HUMAN RIGHTS WATCH: SOME ABUSIVE OFFICIALS HELD ACCOUNTABLE

(Adds world powers defer rights for economic profit) (390)

Washington -- Human Rights Watch, the largest U.S.-based human rights organization, says that in 1996, a wide variety of governments worked at the national level to hold abusive officials accountable for rights violations.

But in its "World Report 1997," released in anticipation of Human Rights Day on December 10, Human Rights Watch also concluded that the world powers repeatedly deferred the immediate promotion of human rights "in the name of often-dubious long-term strategies."

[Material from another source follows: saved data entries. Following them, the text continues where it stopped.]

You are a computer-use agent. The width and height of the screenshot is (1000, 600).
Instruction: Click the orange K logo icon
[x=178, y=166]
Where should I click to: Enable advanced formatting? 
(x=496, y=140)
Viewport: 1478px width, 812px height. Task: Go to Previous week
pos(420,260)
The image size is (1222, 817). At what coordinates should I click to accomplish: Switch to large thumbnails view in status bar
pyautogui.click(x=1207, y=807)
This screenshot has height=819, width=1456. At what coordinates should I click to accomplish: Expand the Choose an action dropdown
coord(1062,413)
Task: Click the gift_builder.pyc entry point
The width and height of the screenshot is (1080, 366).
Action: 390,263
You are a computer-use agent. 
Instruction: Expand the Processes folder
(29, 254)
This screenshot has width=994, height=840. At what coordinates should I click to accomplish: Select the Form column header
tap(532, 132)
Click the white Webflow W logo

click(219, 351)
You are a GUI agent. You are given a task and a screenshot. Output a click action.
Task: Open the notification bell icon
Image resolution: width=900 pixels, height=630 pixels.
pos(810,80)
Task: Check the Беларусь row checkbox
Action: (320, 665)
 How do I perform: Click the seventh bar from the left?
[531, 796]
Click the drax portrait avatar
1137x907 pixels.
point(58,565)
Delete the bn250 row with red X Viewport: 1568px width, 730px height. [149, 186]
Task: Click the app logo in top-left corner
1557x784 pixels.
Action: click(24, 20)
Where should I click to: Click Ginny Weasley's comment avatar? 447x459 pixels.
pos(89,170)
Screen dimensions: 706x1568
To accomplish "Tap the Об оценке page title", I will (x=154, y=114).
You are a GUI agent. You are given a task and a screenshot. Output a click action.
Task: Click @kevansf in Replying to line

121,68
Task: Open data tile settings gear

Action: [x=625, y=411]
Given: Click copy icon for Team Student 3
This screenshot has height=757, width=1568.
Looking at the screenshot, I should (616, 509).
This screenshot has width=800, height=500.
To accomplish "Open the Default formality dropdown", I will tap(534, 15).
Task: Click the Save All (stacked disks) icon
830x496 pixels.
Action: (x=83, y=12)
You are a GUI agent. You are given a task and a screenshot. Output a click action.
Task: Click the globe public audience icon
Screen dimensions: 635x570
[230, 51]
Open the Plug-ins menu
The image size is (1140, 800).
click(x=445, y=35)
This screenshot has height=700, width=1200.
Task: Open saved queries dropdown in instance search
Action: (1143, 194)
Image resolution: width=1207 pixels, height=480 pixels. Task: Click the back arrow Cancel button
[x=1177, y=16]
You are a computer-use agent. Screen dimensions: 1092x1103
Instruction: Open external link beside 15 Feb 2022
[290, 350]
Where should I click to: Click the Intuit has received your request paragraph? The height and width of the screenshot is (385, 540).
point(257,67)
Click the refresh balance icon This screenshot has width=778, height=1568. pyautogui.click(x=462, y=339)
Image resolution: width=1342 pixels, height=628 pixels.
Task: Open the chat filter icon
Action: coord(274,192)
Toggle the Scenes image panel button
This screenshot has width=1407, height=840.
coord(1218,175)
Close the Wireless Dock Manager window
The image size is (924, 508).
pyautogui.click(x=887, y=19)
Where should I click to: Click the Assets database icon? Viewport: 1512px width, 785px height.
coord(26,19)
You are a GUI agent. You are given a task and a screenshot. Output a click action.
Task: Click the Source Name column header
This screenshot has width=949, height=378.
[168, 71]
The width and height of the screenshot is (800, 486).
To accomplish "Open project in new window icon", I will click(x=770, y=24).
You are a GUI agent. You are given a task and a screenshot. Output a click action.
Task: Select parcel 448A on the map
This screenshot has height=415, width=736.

Kenneth Roth, the Human Rights Watch executive director, told a news conference in Washington December 4 that this was the "most disturbing trend" noted in the survey, especially in circumstances placing "economic profit before principle."

"Until human rights become an integral and immediate part of the quest for peace, trade and democracy," Roth said, "the world will remain plagued with the intolerance, repression and violence that underlie many of today's crises."

The 383-page report, which is critical of human rights practices carried out around the globe, reviews developments in 74 countries from December 1995 through November 1996. It also analyses responses in particular cases by the United States, Japan, the European Union, the United Nations and the World Bank.

On a more positive note, the report said South Africa's National Commission on Truth and Reconciliation spent the past year revealing abuses committed by the apartheid government; India reinstated investigation into the killing of more than 1,000 people in the 1992-93 Bombay riots; Guatemala purged abusive members of the army and the police; and two former presidents of South Korea were convicted of mutiny, treason and corruption.

The Human Rights Watch report also said that countries in Africa, Latin America, the Middle East and the Pacific have joined supporters in Europe in calling for creation of a permanent International Criminal Court (ICC).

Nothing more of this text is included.